- [Excerpt to read]:

>> Start

She's very hard to please. :) But I read Palimpsest because of her review and liked it. She does have a way of reviewing so that you can keep 'like' and 'good' separately and make an informed decision.

Very few people criticized Windup Girl. There is a certain critical inertia that can build up in our community--everyone likes it so no one can say anything against it. See all the defenses of Game of Thrones here when no one has said it was a bad book, and I myself have only said that it, like most medieval fantasy, is not actually realistic wrt the era. But people are really upset.

For the record, I haven't read WUG. The author, who is a friend, told me I would probably be upset by it back before it blew up, and I believed him.

Yes, I've seen a lot of this, especially at the cons. Everyone seems to be made of nice. Last year or the year before at Dragoncon a whole panel of writers and editors struggled to say something nice about Twilight. It was painful to watch.

It wasn't just Dragoncon, 'cause I wasn't there but I still got treated to a panel's worth of opinion that widespread bashing of Twilight was basically misogyny in action -- that because Twilight is concerned with feminine things, like The All-Importance of Getting The Guy, it was worthy of hate and ridicule.

And yes, well, I don't deny there's a component of there in the bashing trend, but is there not also room for criticizing Twilight for propogating to young women the very idea of the All Importance of Getting the Guy as the *defining* feminine concern? Not to mention idealizing abusive and controlling boyfriends?

>> End

- [Task to complete]: Using the discussion of book criticism above, decide whether each statement agrees with it. Answer yes or no, and quote the exact words that settle the question. 1. Someone read Palimpsest because of a review. 2. At Dragoncon, a panel of writers and editors easily found kind things to say about Twilight. 3. The commenter who has not read Windup Girl had been told by its author that the book would probably be upsetting.

- [Source material]:
>> Start

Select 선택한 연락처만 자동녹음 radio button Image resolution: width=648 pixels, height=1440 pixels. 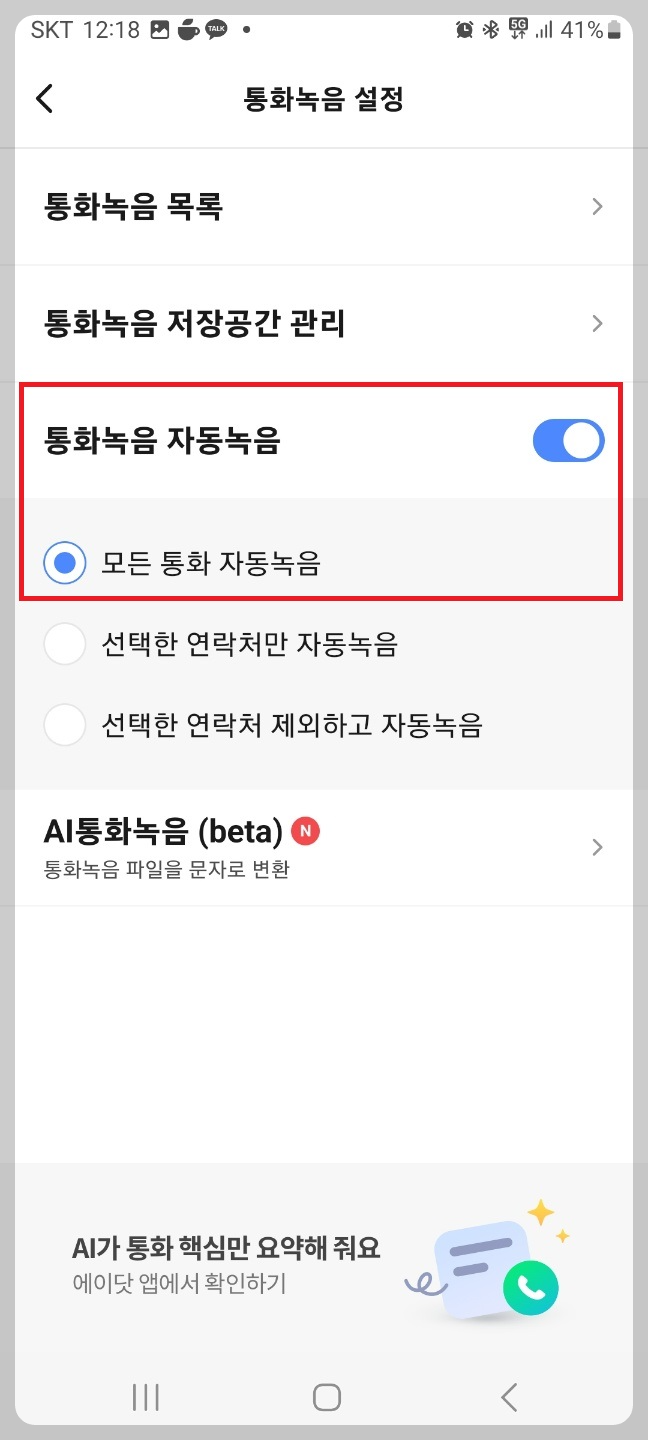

>> End

- [Answer for the task]:
1. Yes: "But I read Palimpsest because of her review and liked it."
2. No: "a whole panel of writers and editors struggled to say something nice about Twilight."
3. Yes: "The author, who is a friend, told me I would probably be upset by it back before it blew up"